Items stored from a collection
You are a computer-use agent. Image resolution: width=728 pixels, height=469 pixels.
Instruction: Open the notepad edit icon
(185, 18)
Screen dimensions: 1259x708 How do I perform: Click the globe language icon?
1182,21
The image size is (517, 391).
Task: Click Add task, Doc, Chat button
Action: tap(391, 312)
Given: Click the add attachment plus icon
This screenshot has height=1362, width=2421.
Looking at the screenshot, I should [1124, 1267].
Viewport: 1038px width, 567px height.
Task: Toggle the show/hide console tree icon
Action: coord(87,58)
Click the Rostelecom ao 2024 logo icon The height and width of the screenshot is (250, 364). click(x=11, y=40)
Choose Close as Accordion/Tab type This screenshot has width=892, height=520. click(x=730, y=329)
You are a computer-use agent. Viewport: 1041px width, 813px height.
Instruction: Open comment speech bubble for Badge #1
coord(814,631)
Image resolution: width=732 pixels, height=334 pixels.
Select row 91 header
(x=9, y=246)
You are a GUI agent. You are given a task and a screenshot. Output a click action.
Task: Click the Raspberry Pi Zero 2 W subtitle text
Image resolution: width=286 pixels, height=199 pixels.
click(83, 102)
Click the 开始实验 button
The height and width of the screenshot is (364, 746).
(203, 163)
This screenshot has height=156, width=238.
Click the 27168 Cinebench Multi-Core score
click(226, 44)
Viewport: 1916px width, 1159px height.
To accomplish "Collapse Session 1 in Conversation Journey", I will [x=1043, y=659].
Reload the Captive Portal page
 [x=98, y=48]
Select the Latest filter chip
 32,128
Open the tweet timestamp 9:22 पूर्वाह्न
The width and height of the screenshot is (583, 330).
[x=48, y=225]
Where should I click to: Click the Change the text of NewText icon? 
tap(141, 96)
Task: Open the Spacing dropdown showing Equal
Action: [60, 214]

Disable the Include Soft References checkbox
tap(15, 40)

• [PROBLEM DETAILS]:
Please give the records from the line with "Click the Rostelecom" up to and including the line with "Choose Close as" as a two-column CSV with the columns request and answer. Use one row for each record, put each value in a single quoted field, and replace any line breaks with spaces.

• [THE RESPONSE]:
request,answer
"Click the Rostelecom ao 2024 logo icon The height and width of the screenshot is (250, 364).","click(x=11, y=40)"
"Choose Close as Accordion/Tab type This screenshot has width=892, height=520.","click(x=730, y=329)"